"The situation on the ground has, in recent weeks and months, deteriorated rather than improved," AU-UN force chief Jean-Marie Guehenno told a conference of the Brookings Institution, a Washington-based independent research and policy institute.
He said the situation in Darfur was "unacceptable (and) ... cannot be allowed to continue as it is."
"No time can be lost," he stressed, adding that the "intensification of the political process needs to happen quickly."
"We need to understand we are on a very tight timeline. Decisions have to be made," Andrew Natsios, special US envoy for Darfur told the conference.
Natsios noted that in January there would be a new UN secretary general and a new US Congress, while the mandate of the African Union mission (AMIS) in Darfur would come to a close.
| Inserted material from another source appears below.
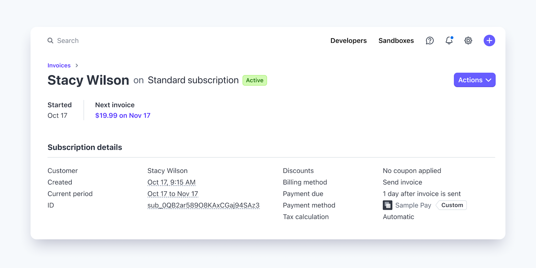
Task: Click the blue plus create button
Action: coord(489,40)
After long negotiations in Addis Ababa, UN Secretary General Kofi Annan announced last week that Sudan had in principle agreed to a joint AU-UN peacekeeping force in Darfur.
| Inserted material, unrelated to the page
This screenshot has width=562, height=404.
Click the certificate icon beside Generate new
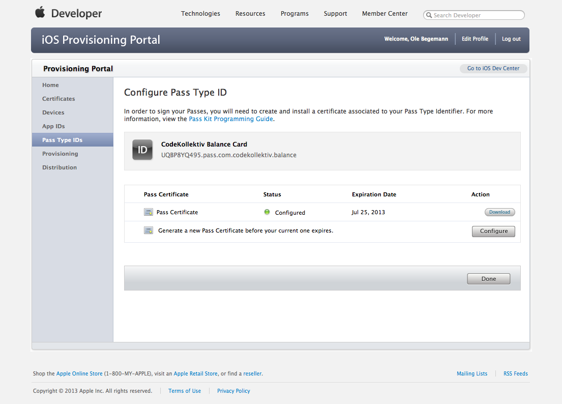pos(149,230)
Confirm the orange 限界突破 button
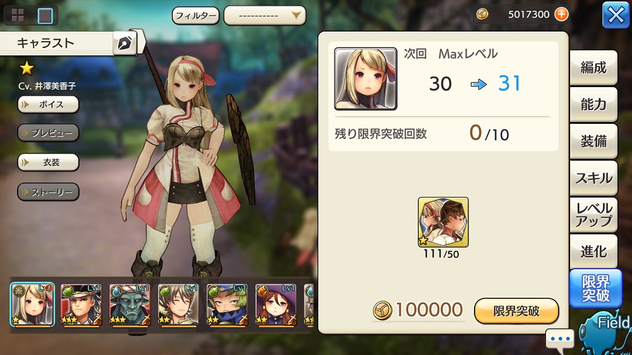 tap(516, 311)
However, on Saturday the Sudanese government rejected the joint peacekeeping operation, favouring instead an extension for the current African Union monitors.
Guehenno called on Khartoum and all other parties involved in Darfur to accept the fact that an effective force was needed for the region.
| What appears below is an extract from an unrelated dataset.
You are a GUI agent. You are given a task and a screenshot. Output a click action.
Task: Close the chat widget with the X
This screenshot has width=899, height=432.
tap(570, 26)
"There will a need for some non-African troops from traditional peacekeeping countries like the countries of South Asia, which have always made a great contribution to peacekeeping," Guehenno added.
Natsios said the United States supported Annan's efforts and had "no hidden agenda" in Darfur.
The war in Darfur erupted in February 2003 when rebels from minority tribes took up arms to demand an equal share of national resources, prompting a heavy-handed crackdown from government forces and a proxy militia called the Janjaweed.
According to the UN, some 200,000 people have died and 2.5 million more have been displaced in three years of fighting.